**TASK DIRECTIONS:** Return the lines of the material below exactly, beginning with the line that has "Task: Switch to the Comentarios tab" in it and finishing with the line that has "This screenshot has width=737, height=757." in it. Leave all pictures aside.

**DATASET CONTENT:**
---+---

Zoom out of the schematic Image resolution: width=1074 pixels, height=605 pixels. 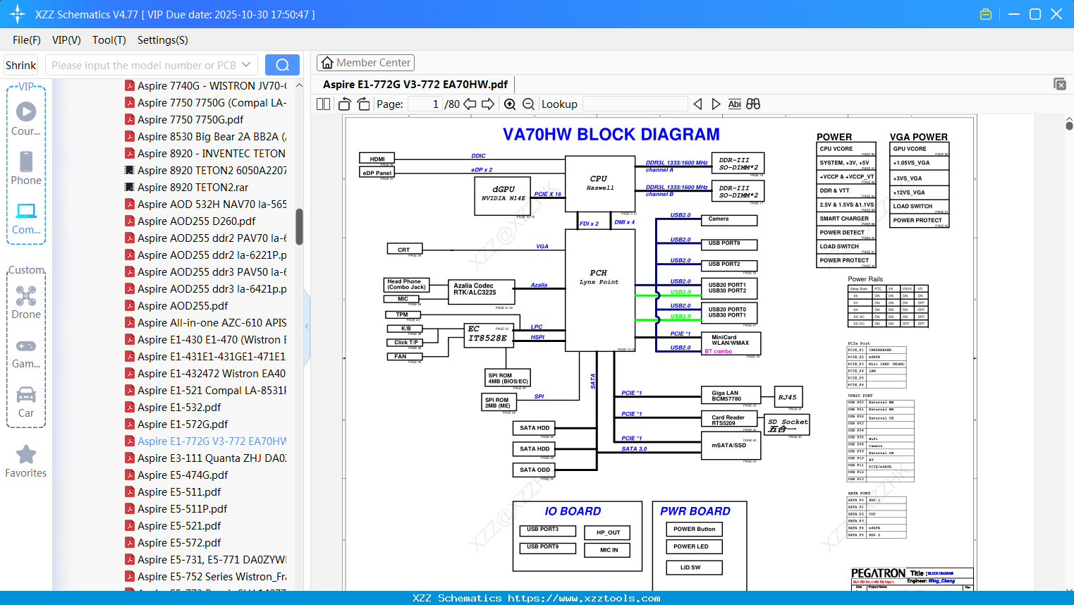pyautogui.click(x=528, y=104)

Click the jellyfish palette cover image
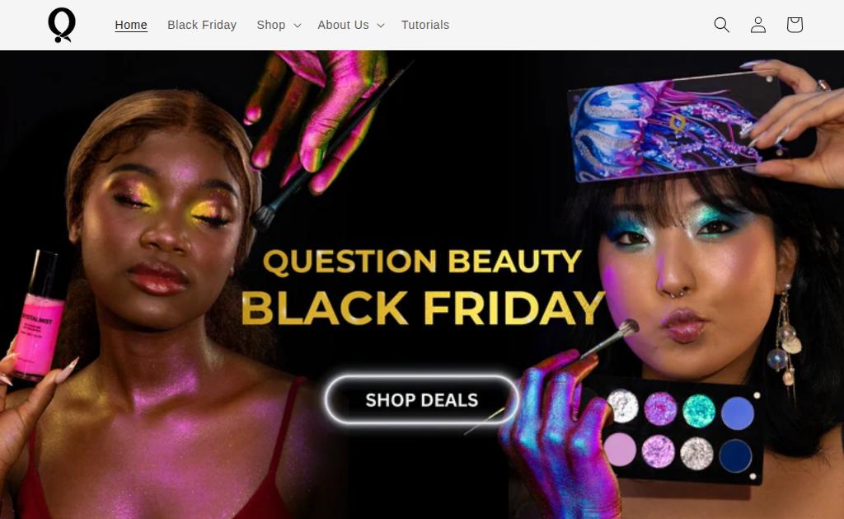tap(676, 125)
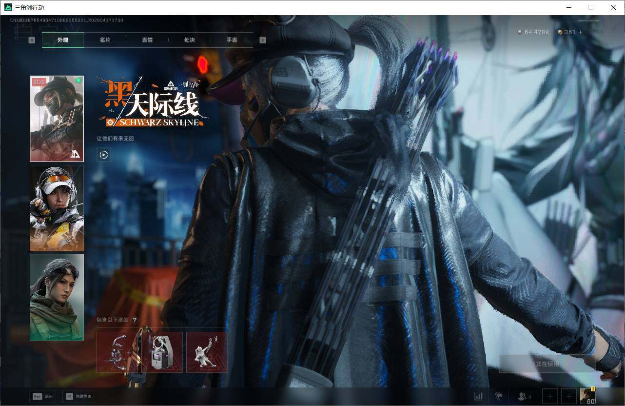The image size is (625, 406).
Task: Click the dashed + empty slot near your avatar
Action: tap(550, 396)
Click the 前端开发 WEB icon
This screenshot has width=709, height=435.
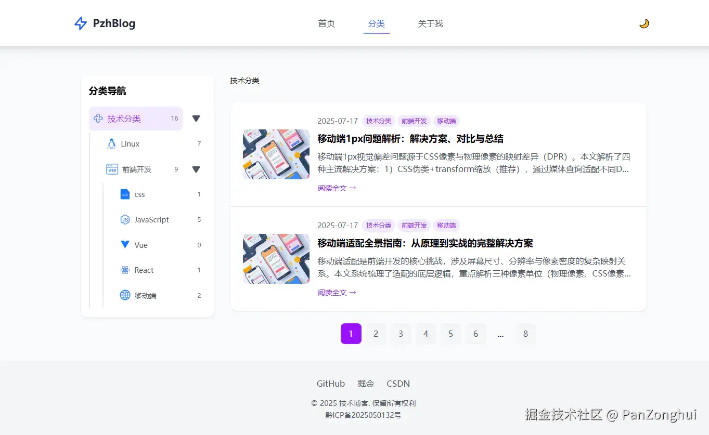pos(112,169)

---+---

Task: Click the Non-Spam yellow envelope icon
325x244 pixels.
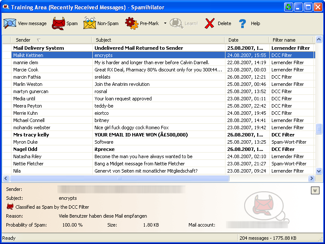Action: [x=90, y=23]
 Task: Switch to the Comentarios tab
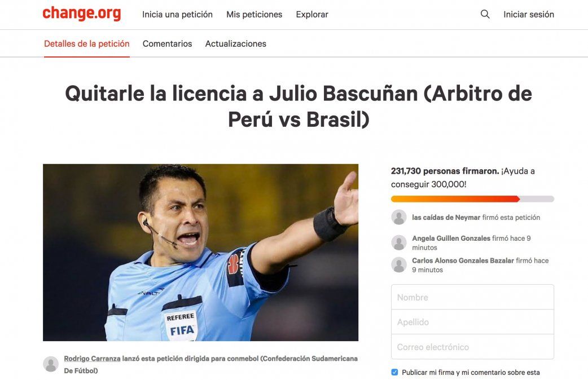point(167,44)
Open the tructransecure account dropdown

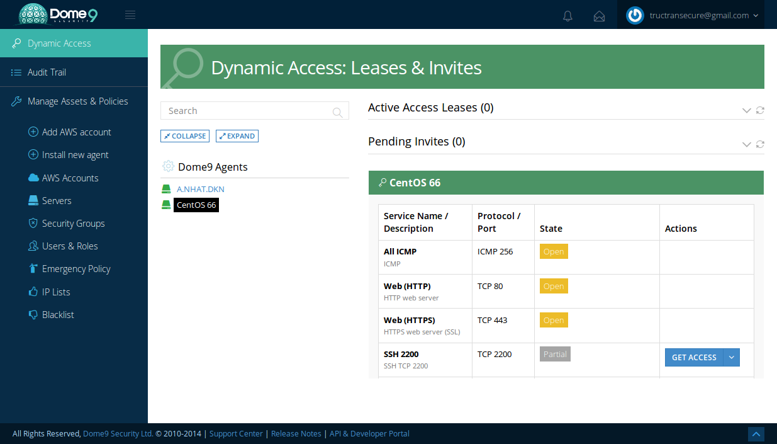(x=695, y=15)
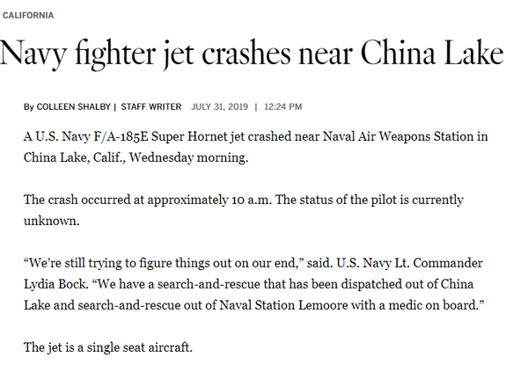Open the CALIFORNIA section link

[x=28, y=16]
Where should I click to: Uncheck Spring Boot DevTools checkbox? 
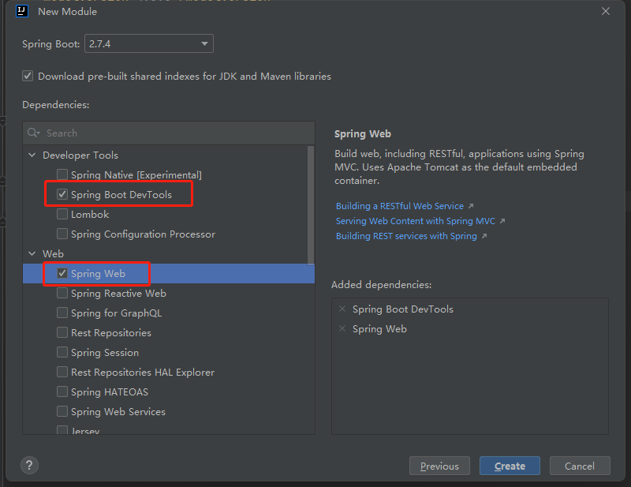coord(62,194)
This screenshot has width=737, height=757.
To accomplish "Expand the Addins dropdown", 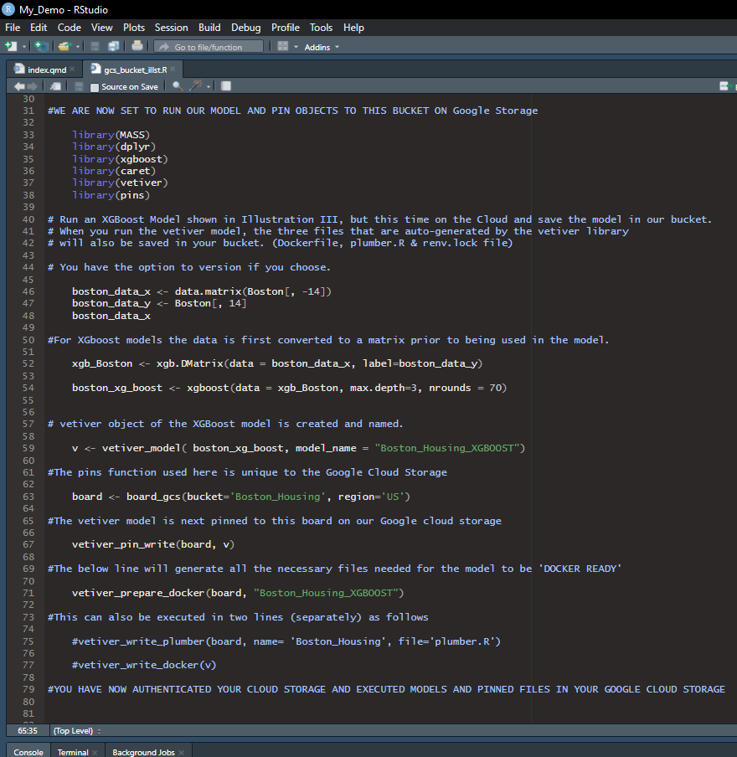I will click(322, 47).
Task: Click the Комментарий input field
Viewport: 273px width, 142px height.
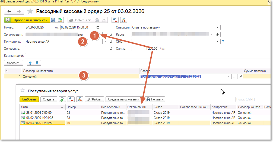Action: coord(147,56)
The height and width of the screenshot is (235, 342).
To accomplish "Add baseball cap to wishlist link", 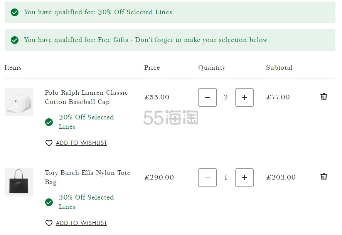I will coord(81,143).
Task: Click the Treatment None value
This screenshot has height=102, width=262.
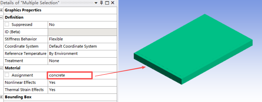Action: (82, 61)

---+---

**SOLUTION TO THE EXERCISE:**
 Task: Switch to the Comentarios tab
point(167,44)
Open the tructransecure account dropdown

(x=695, y=15)
Open the CALIFORNIA section link

[x=28, y=16]
Where should I click to: Uncheck Spring Boot DevTools checkbox? 
coord(62,194)
This screenshot has width=737, height=757.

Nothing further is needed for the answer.